ORPHANS OF THE COLD WAR: America and the Tibetan Struggle for Survival

Blending history and memoir, Orphans of the Cold War vividly recounts a fascinating, hitherto unknown tale of American covert actions in Asia. In 1950, with the State Department still reeling from the victory of the "Chi-Coms" (as the Maoists were called) a year earlier, China invaded Tibet. The United States sought a United Nations resolution condemning the invasion, to no avail. "If it struggled in the diplomatic sphere," writes Knaus, "the United States showed no signs of hesitation when it came to the secret war for Tibet." He speaks with some authority, having been one of the Central Intelligence Agency officers who trained Tibetan soldiers in guerrilla warfare at Camp Hale, Colorado.

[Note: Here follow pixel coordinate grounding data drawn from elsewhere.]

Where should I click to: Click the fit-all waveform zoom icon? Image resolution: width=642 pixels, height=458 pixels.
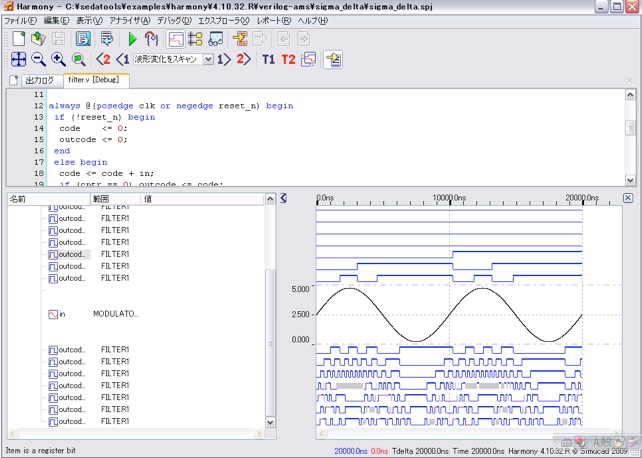tap(18, 60)
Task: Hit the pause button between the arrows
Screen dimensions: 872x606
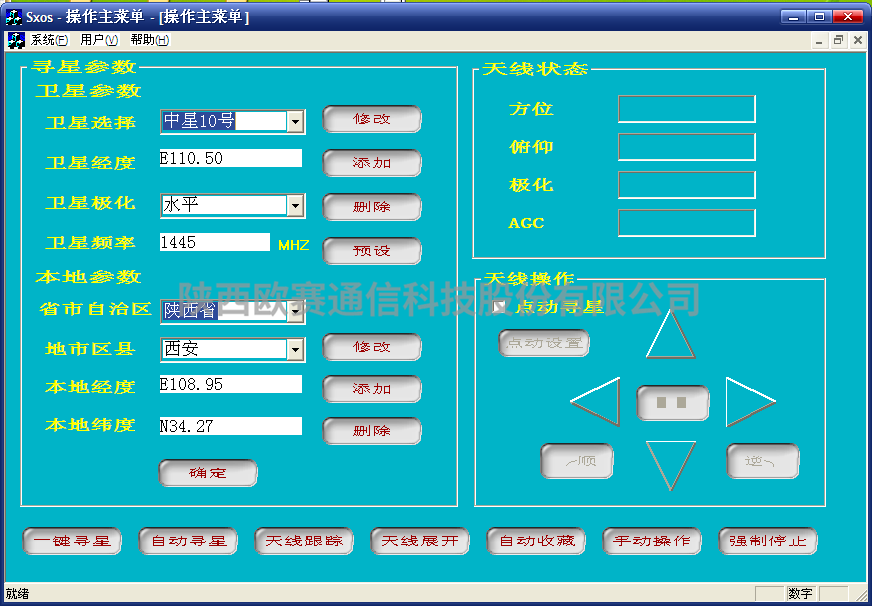Action: click(673, 403)
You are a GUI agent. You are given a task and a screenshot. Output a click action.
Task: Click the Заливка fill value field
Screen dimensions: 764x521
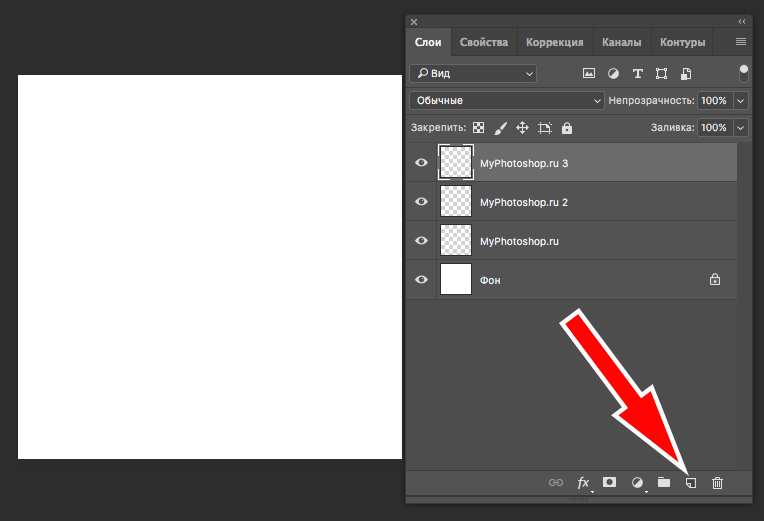pos(713,128)
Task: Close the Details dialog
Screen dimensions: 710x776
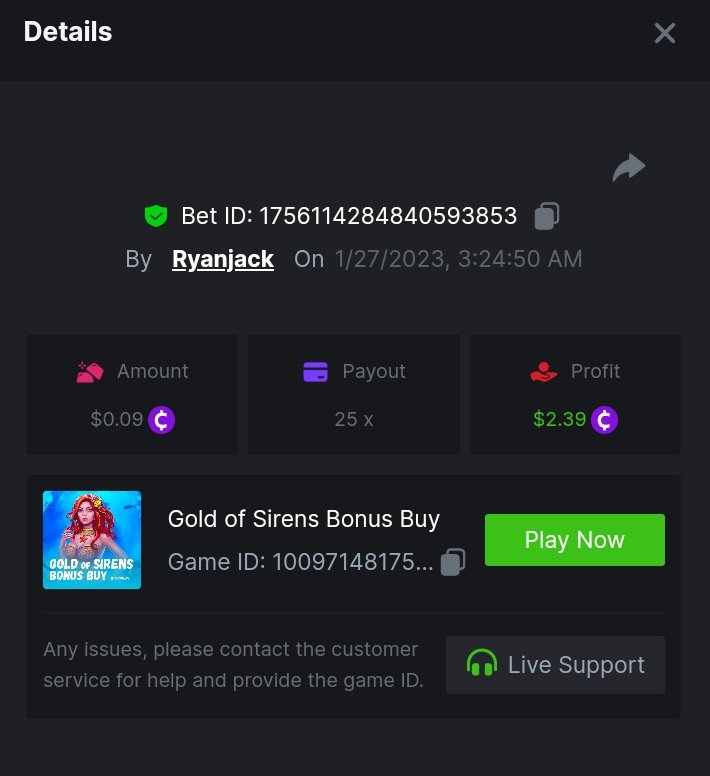Action: (665, 33)
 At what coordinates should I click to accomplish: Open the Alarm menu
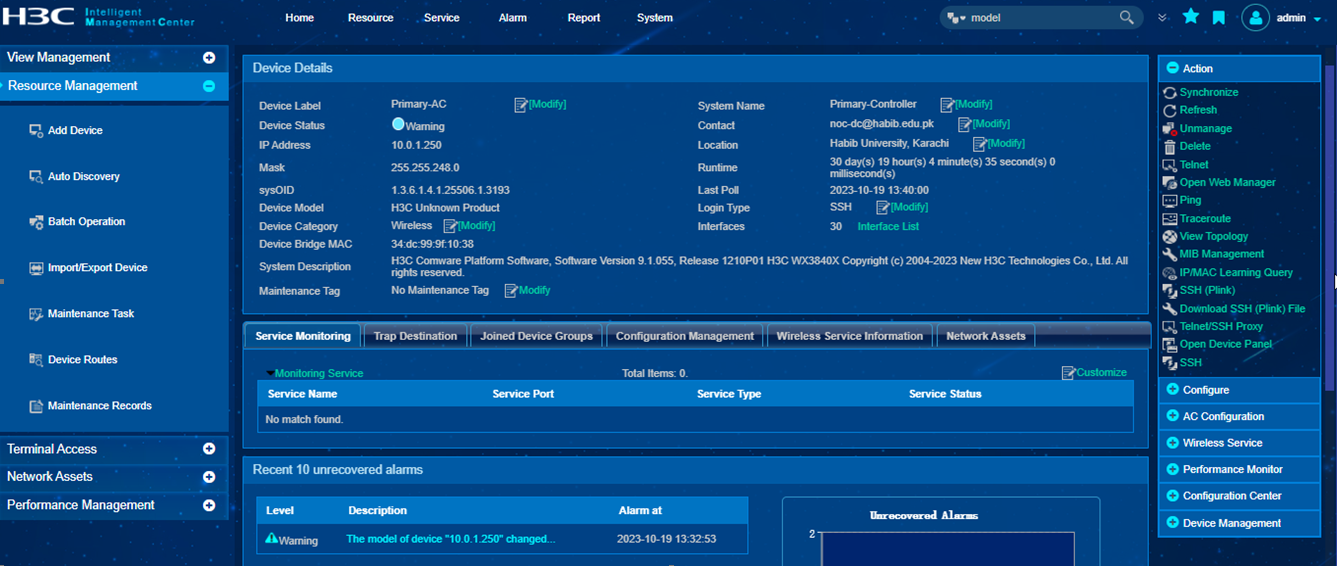click(x=512, y=18)
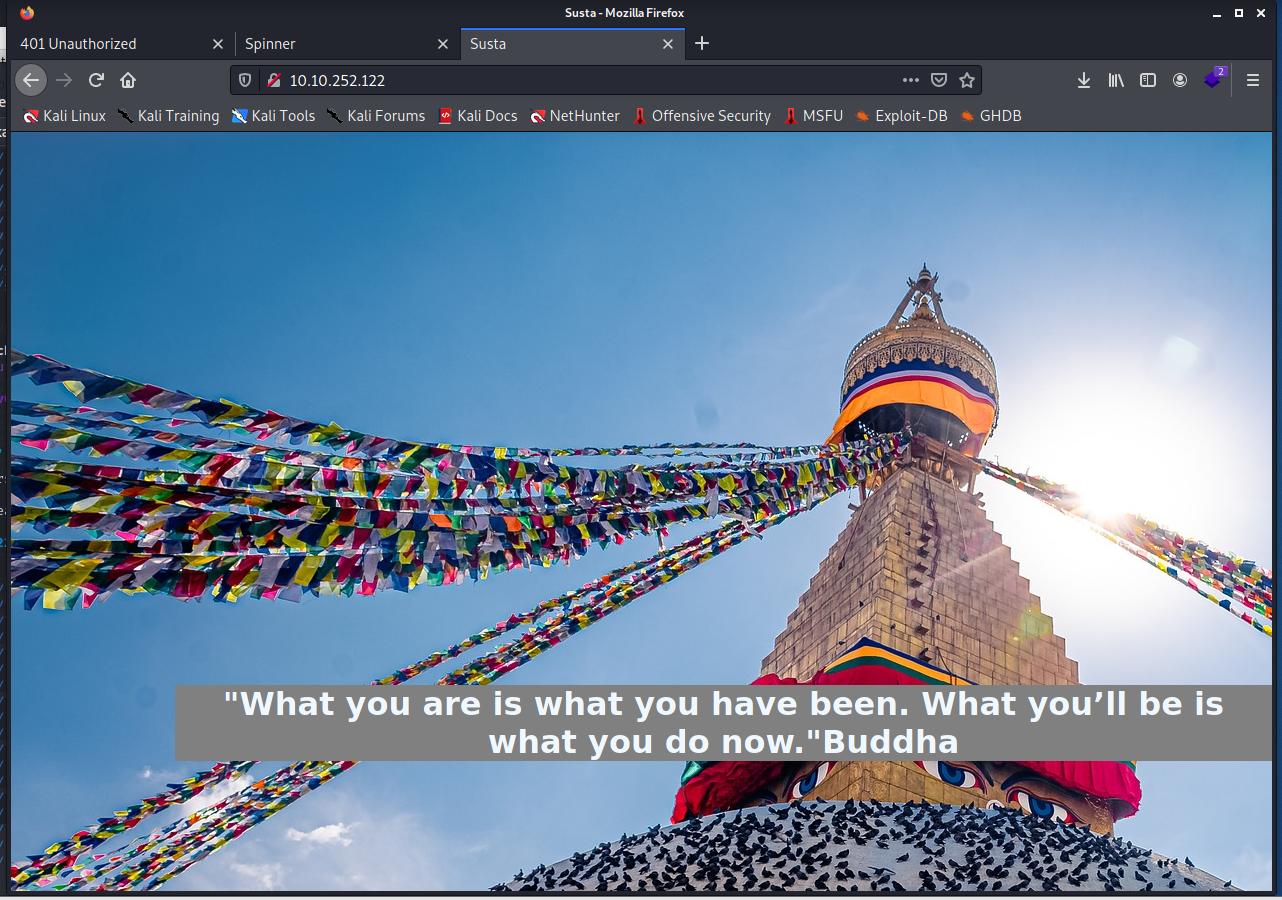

Contrary to what has been called "the Shangri-la Syndrome," the Tibetan people are not mystical pacifists. For centuries they were among Central Asia’s fiercest warriors, maintaining a huge empire and even holding the Mongol hordes at bay. In the mid-1950s, when the Chinese imposed "democratic reforms"—a plague of raids, pillaging, and public torture—the Khampa of eastern Tibet (some of whom became Knaus’s students at Camp Hale) united in an armed rebellion, which won early victories before being crushed by the superior force of the Chinese. Until the early 1970s, CIA-trained Tibetan guerrillas raided their homeland from bases in Nepal. In 1961 one such foray provided the CIA with classified Chinese documents revealing the famine and chaos of Mao’s Great Leap Forward, a debacle of social engineering that cost 40 to 60 million lives.

But the Kissinger Doctrine reversed the policy of isolating Communist China, and the United States stopped aiding the Tibetan guerrillas. Wangdu, the charismatic guerrilla leader, was killed in an ambush by Nepalese troops just miles from India, where he had been offered sanctuary. Some soldiers did escape to India, but many were shot or committed suicide, and others languished in prison cells for years. Tibet was sealed behind the Iron Curtain, largely forgotten until the Dalai Lama won the Nobel Peace Prize in 1989. Knaus hopes that the growing international interest in Tibet will help bring about a negotiated resolution.

The author makes no pretense of being dispassionate. "When the U.S. government first became involved with Tibet in 1951," he writes, "its commitments contained a measure of the idealism that was part of the Truman Doctrine of assisting free peoples. . . . The men . . . [chosen] to carry out this program quickly made common cause with the Tibetans. It was not ‘their’ war they were fighting, it was ours, and we wanted them to win it." We owe Knaus a measure of gratitude, for his work in the field and for writing this engaging book about a tragic Cold War episode.